What to produce ▸ Beginning with the line containing "Given: Delete the статус дгу 1 sensor", write out each line exactly through the end of the listing, and skip all pictures.

[Supplied information Boundary: Start]

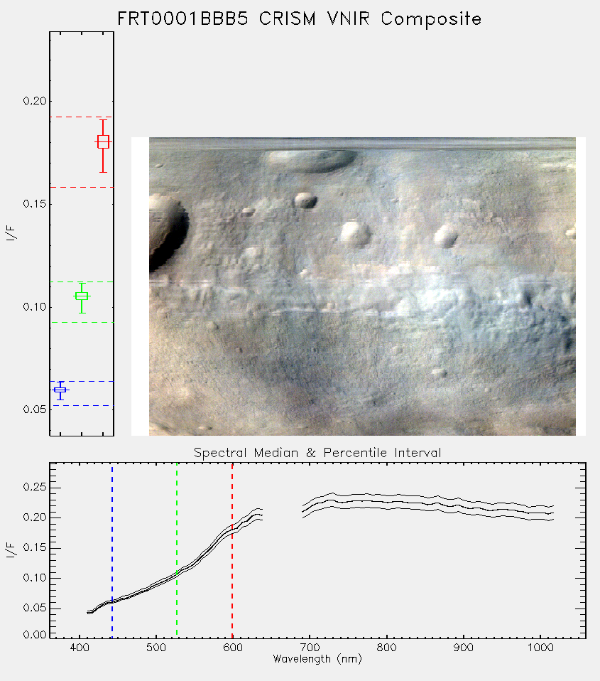Click the large dark crater at image left edge
Image resolution: width=600 pixels, height=681 pixels.
[167, 232]
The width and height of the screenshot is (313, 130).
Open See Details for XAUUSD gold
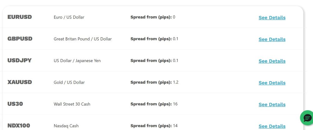coord(272,83)
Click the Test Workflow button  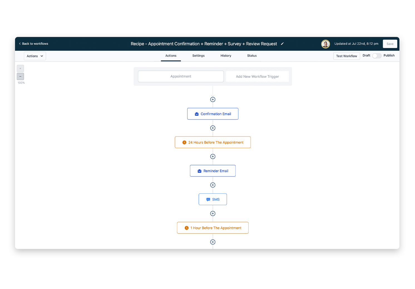pos(346,56)
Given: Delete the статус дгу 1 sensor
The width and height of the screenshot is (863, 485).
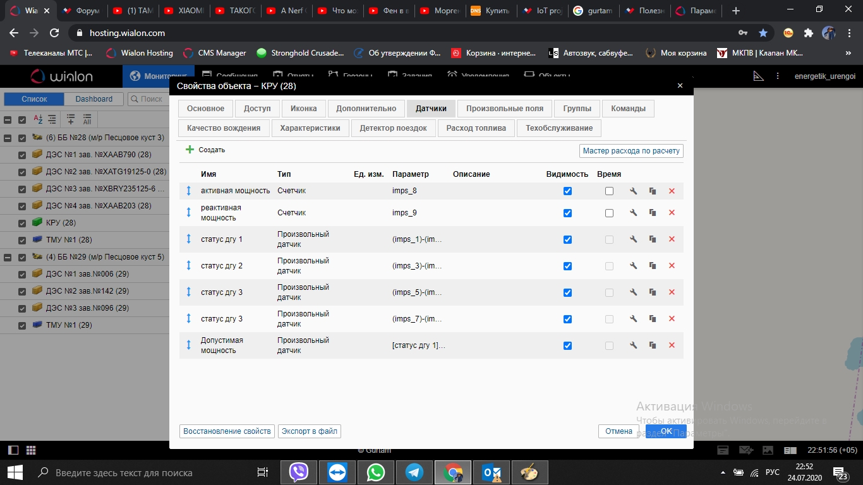Looking at the screenshot, I should pyautogui.click(x=672, y=239).
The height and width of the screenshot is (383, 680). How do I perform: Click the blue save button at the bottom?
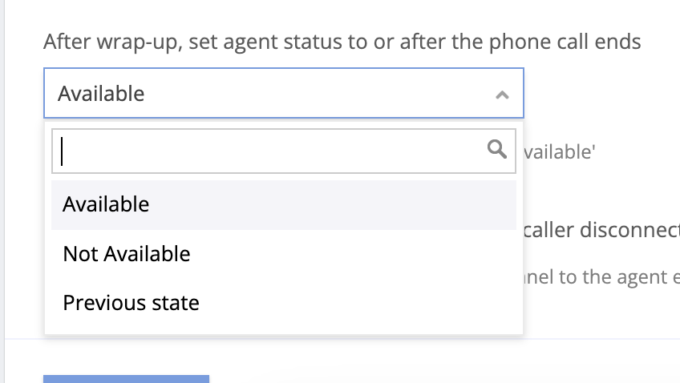(126, 378)
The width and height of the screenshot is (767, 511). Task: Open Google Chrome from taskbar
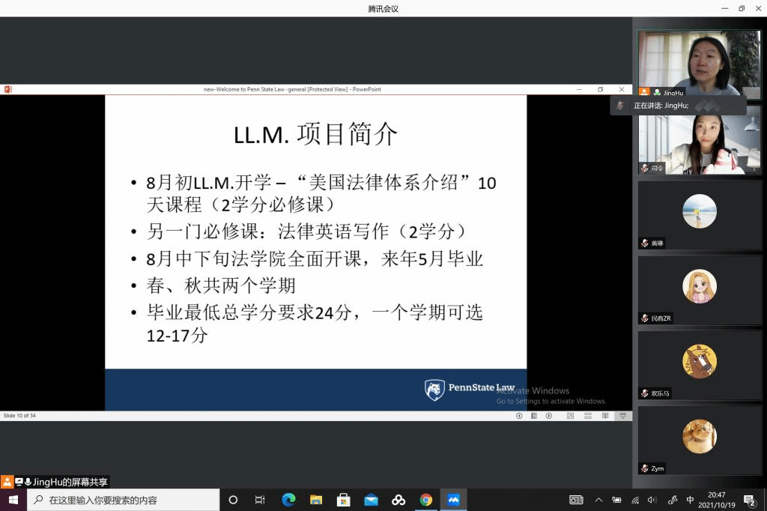click(x=425, y=500)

[Supplied information Boundary: End]

Task response ▸
Given: Delete the статус дгу 1 sensor
The width and height of the screenshot is (863, 485).
Looking at the screenshot, I should pyautogui.click(x=672, y=239).
The height and width of the screenshot is (383, 680). How do I perform: Click the blue save button at the bottom?
(126, 378)
The width and height of the screenshot is (767, 511). Task: Open Google Chrome from taskbar
click(x=425, y=500)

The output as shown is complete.